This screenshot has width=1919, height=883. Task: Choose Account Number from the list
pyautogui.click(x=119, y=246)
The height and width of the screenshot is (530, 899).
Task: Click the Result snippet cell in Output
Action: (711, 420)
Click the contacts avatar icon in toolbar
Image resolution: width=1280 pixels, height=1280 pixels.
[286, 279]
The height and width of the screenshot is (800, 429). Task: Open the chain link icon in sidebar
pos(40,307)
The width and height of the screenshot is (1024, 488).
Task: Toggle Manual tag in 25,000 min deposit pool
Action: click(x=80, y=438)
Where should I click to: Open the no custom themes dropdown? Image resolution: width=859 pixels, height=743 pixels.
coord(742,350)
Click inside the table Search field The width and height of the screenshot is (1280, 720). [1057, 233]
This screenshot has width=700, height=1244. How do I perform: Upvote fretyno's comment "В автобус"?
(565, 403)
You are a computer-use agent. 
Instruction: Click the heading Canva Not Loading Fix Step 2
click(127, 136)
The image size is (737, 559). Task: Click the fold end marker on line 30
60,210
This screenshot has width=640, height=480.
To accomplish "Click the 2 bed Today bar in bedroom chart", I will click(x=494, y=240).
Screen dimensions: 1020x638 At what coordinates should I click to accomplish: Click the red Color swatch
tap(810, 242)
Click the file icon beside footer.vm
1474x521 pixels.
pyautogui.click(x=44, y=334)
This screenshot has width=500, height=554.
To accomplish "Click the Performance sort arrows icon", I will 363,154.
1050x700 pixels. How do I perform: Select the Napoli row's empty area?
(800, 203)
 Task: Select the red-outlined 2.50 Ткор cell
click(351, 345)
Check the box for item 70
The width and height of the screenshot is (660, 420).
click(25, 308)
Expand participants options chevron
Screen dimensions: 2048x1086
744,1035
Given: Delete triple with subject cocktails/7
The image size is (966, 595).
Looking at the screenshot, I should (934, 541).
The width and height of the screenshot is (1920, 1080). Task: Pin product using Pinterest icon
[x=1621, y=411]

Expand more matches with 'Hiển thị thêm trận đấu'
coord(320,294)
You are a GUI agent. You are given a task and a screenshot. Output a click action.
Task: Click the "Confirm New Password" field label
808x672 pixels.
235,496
● ● ● ● ●
• **SET PROBLEM**
Please convert the lines between the one holding "1050x700 pixels. How" and the one holding "click(351, 345)", inclusive, into a Markdown table with a Number column for the row number and an Entry column for each line, skipping any blank lines.

• **RESPONSE TO THIS EXERCISE**
| Number | Entry |
|---|---|
| 1 | 1050x700 pixels. How do I perform: Select the Napoli row's empty area? |
| 2 | (800, 203) |
| 3 |  Task: Select the red-outlined 2.50 Ткор cell |
| 4 | click(351, 345) |